**Rows showing where targets appear:**
-- start --

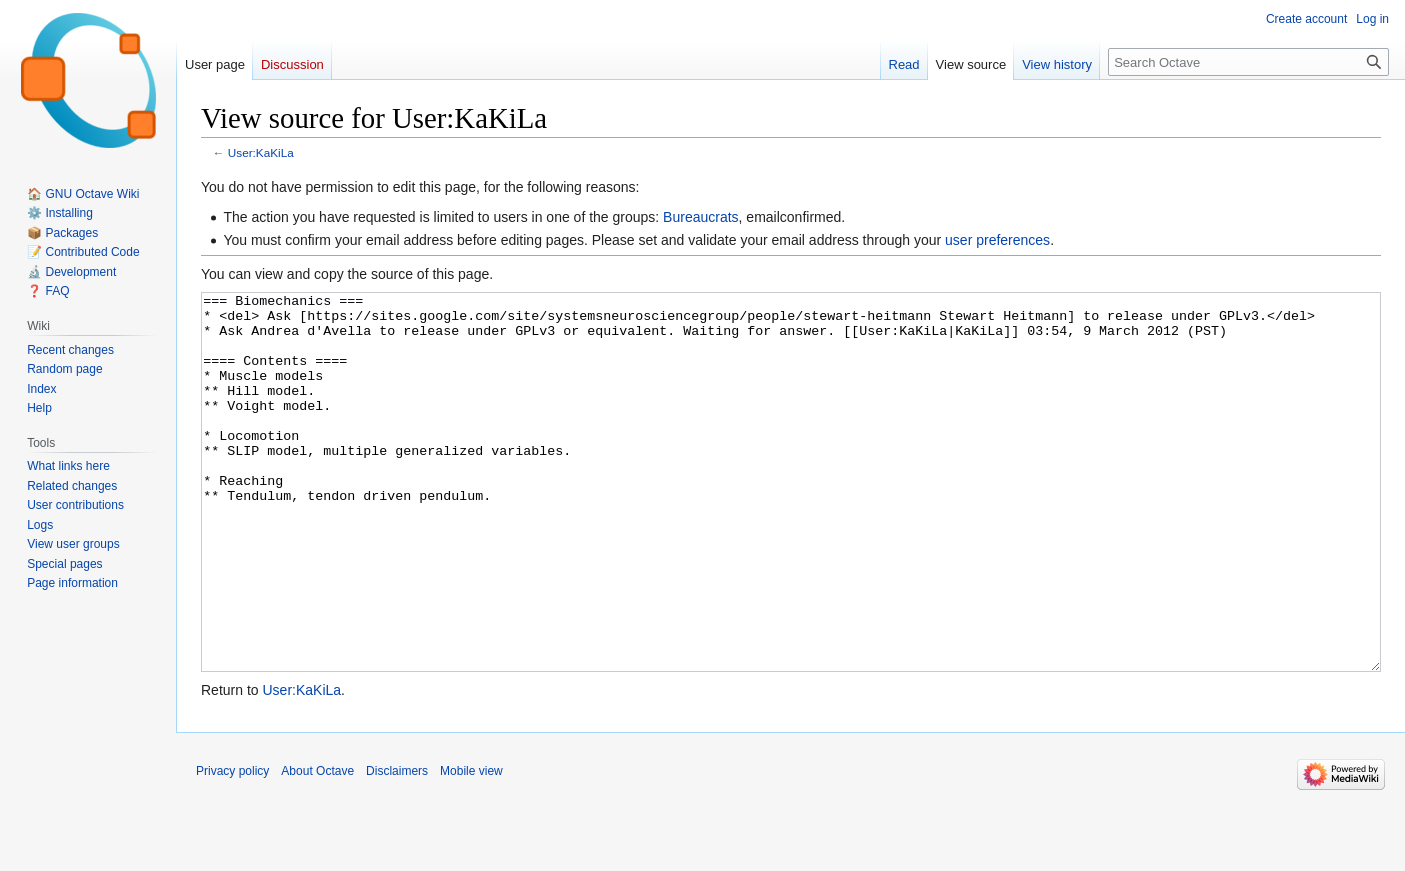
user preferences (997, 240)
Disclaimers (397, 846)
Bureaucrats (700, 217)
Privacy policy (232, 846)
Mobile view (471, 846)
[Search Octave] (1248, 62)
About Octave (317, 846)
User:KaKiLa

-- end --
-- start --

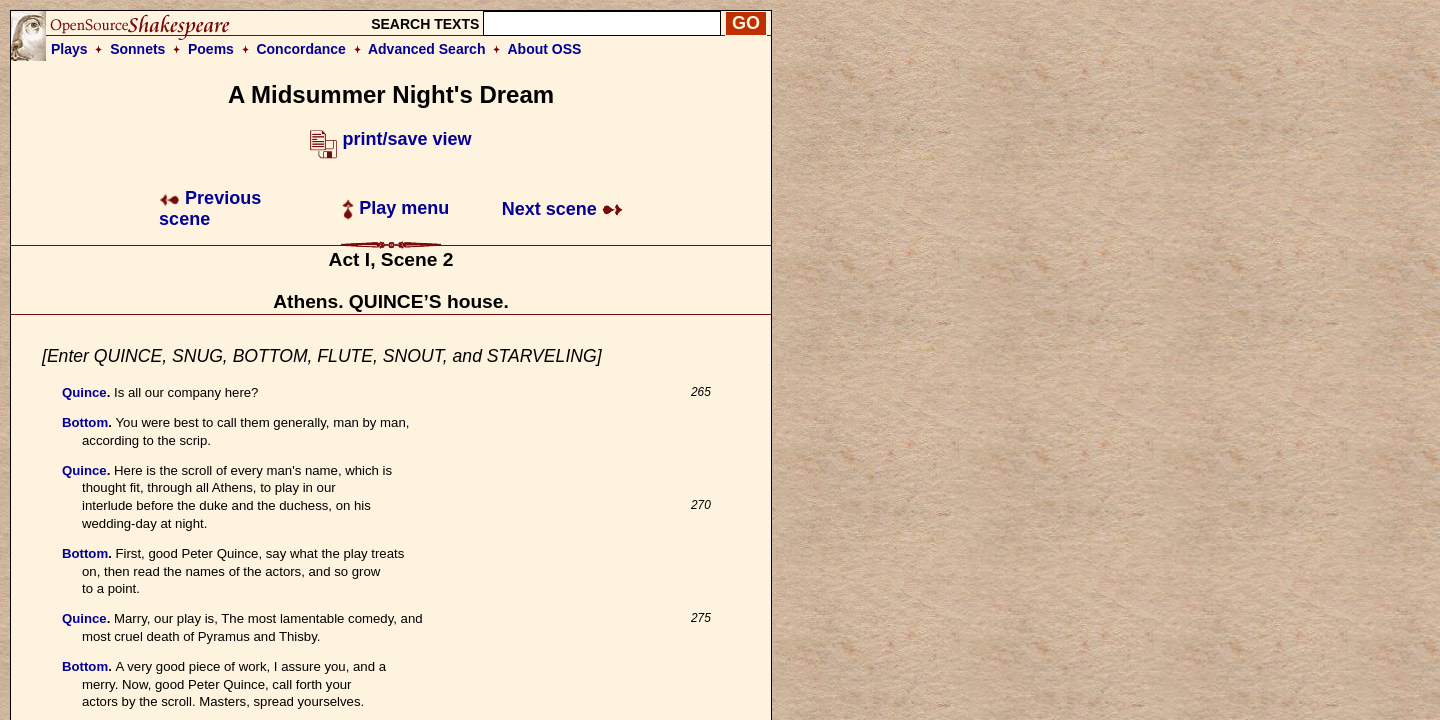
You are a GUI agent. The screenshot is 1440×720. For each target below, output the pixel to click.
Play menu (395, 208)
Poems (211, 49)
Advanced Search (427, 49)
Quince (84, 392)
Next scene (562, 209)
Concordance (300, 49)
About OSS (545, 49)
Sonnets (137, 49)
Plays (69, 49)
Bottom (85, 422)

-- end --

Please render the material from the line containing "Next scene (562, 209)" through the line containing "Bottom (85, 422)" as a two-column CSV with the headers item and location, one row per line. Enclose each field in quotation marks and replace any line breaks with spaces.

**Response:**
item,location
"Next scene","(562, 209)"
"Concordance","(300, 49)"
"About OSS","(545, 49)"
"Sonnets","(137, 49)"
"Plays","(69, 49)"
"Bottom","(85, 422)"